*** SUPPLIED ENTRIES Section Begins ***

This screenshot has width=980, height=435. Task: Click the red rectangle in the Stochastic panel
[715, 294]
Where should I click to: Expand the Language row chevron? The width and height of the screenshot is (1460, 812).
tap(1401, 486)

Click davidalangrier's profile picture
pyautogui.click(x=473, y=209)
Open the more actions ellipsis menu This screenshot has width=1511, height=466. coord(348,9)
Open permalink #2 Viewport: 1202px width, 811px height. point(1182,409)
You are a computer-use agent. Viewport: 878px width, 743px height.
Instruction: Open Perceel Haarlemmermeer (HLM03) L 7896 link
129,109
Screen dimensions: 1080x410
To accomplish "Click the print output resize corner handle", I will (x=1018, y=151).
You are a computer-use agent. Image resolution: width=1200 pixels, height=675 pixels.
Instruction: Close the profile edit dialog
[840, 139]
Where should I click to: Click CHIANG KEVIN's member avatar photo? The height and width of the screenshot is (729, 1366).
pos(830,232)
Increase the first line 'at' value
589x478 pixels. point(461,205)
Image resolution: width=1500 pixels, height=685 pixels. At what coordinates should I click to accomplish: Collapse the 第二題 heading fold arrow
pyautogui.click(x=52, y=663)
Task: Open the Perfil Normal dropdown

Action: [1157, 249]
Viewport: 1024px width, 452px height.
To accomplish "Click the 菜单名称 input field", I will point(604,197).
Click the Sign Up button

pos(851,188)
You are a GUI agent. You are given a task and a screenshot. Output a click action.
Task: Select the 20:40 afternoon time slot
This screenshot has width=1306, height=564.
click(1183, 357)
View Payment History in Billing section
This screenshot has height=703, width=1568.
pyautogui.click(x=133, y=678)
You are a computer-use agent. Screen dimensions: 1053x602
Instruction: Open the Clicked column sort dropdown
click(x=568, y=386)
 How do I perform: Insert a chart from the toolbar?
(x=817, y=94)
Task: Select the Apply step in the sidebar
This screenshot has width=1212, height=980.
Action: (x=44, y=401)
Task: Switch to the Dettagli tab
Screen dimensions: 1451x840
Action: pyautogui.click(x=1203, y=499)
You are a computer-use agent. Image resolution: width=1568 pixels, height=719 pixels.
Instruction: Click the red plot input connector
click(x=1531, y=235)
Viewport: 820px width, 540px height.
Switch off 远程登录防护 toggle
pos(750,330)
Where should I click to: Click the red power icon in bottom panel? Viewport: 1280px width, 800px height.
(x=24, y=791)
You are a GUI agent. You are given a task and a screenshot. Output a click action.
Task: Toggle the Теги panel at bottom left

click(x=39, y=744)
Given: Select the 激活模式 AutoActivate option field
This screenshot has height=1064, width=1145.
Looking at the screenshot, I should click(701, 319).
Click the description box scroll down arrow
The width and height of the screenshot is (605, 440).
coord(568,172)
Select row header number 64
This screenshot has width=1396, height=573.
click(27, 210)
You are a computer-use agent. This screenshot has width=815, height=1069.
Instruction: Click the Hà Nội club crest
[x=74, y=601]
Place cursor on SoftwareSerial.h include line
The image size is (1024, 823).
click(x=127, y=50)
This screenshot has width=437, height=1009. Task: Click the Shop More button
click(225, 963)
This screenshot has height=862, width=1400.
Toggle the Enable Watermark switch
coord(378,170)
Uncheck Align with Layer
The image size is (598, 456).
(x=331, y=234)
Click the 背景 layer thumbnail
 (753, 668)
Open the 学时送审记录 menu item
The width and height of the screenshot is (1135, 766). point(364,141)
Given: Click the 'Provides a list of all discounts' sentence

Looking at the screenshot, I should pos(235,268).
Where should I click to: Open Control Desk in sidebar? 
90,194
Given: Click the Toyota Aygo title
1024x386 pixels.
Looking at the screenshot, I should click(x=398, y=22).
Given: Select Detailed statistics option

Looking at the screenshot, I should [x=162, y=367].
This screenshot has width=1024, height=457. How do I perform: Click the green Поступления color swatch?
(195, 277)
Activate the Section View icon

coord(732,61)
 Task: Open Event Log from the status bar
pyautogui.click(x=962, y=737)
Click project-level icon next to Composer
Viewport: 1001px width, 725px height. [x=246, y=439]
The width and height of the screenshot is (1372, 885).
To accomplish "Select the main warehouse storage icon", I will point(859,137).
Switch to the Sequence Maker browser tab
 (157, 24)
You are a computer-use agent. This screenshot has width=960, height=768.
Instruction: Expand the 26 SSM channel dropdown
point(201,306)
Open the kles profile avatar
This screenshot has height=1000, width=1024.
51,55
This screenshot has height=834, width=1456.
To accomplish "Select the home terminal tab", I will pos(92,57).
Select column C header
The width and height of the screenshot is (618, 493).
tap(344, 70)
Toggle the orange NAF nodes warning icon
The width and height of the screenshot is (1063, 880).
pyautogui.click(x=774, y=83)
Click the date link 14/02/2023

*** SUPPLIED ENTRIES Section Ends ***

DIRECTIONS FOR THIS TASK: Among the lines above, please find those with "field" and copy them.

EXERCISE SOLUTION:
To accomplish "Click the 菜单名称 input field", I will point(604,197).
Given: Select the 激活模式 AutoActivate option field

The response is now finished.